Enhancement of linear regression library #286

Closed
rcurtin opened this Issue Dec 29, 2014 · 14 comments

Projects

None yet

1 participant

@rcurtin
Member
rcurtin commented Dec 29, 2014

Reported by sumedhghaisas on 29 May 43610575 20:26 UTC
I have been working on my project which used linear regression on a small scale. For that matter I modified linear regression files of mlpack.

Things I have added :

  1. Regularisation - ridge regularization option is provided(lambda). New Constructor implemented for that purpose. The implemented equation for calculation of theta is -
    theta = inv(trans(X) * X + lambda * I) * trans(X) * y;
    This implementation is giving comparable, on an average better performance considering time. The theta we get through this if we put lambda = 0 is as same as the theta we get from QR decomposition.

  2. cost function calculation : function implemented in Linear Regression class gives cost of the current parameters on the points and responses passed on that function.
    cost = 1/m * sum(y - X*theta)^2

Things I modified :

  1. The implementation of predict function was through loop in a loop which is much of time overhead.
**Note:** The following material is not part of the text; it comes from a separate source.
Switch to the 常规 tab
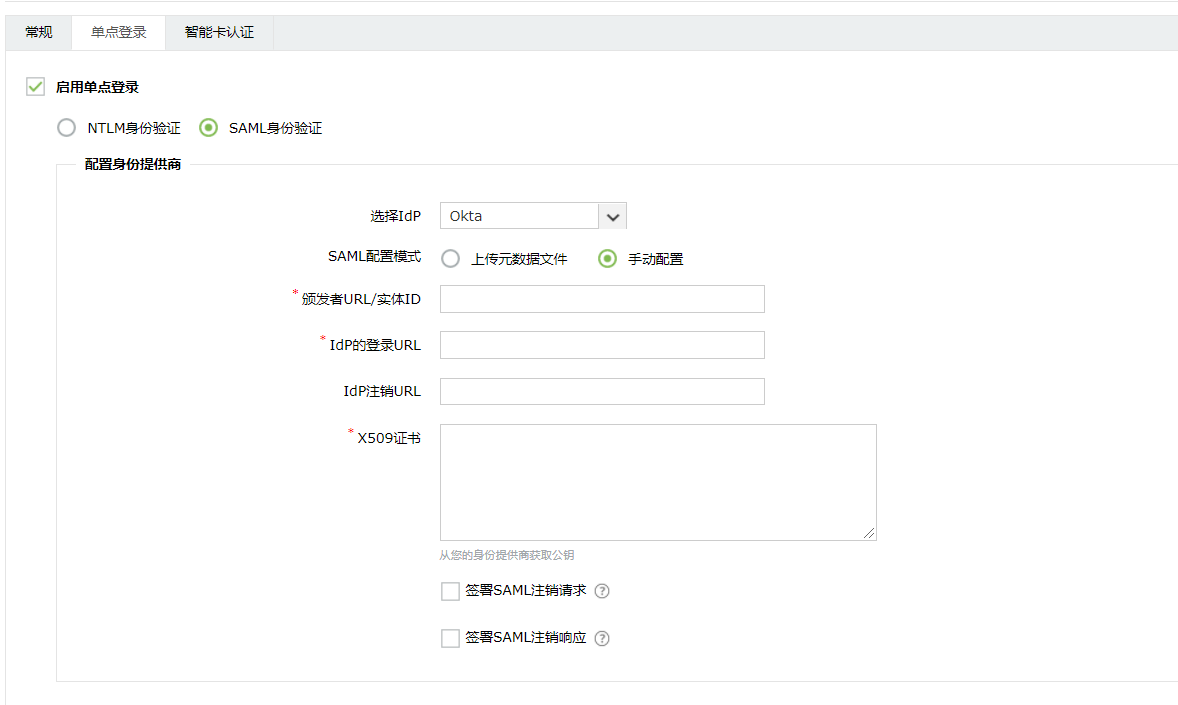tap(38, 32)
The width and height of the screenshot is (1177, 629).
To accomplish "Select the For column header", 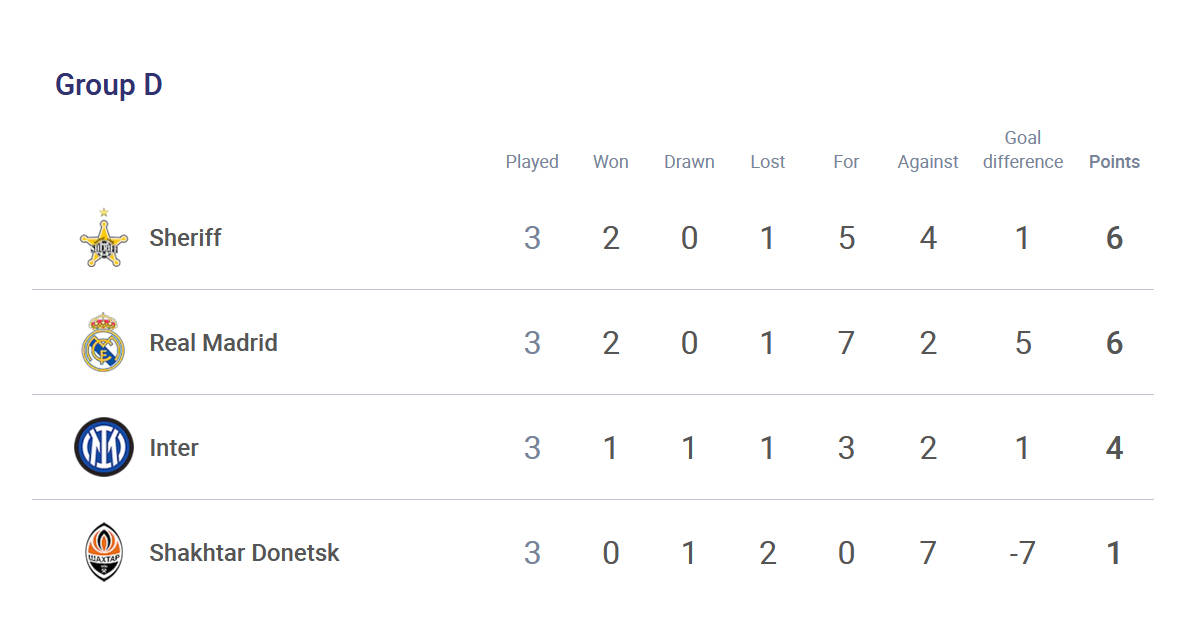I will 846,162.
I have implemented a a matrix implementation of it which(Maybe) would improve the time performance.

I have attached both linear_regression.cpp and linear_regression.hpp with my ticket. both the files are properly documented with detailed description of the input formats.

Its not very much but these new function can be very helpful in certain situations. Maybe u can include them in newer releases.

@rcurtin rcurtin self-assigned this Dec 29, 2014
@rcurtin rcurtin added this to the mlpack 1.0.7 milestone Dec 29, 2014
@rcurtin rcurtin closed this Dec 29, 2014
@rcurtin
Member
rcurtin commented Dec 30, 2014

Commented by rcurtin on 23 Aug 43611178 08:11 UTC
Hello Sumedh,

Thank you very much for the contribution! I will be taking a look through it shortly and integrating your improvements. The improvement of Predict() looks good; I will have to make sure it still passes the test. I do think the equation for theta, as implemented, is not correct because Armadillo uses column-major memory ordering. See http://www.mlpack.org/doxygen.php?doc=matrices.html for a better explanation (and let me know if that doesn't clarify).

Are you willing to write a test for the ridge regression and the cost function calculation? Everything that mlpack provides is tested; you can find the tests in src/mlpack/tests/. We already have one for linear regression in src/mlpack/tests/linear_regression_test.cpp. A good test for ridge regression might be to give a dataset where the inversion will fail if lambda = 0 (i.e. pass in a data matrix X where (X * X^T) is not invertible), but will give good results for some nonzero lambda. You could use the current test as an example. A test for the cost should not be hard; give an example dataset or two, and compare the cost with the cost that is expected for that dataset.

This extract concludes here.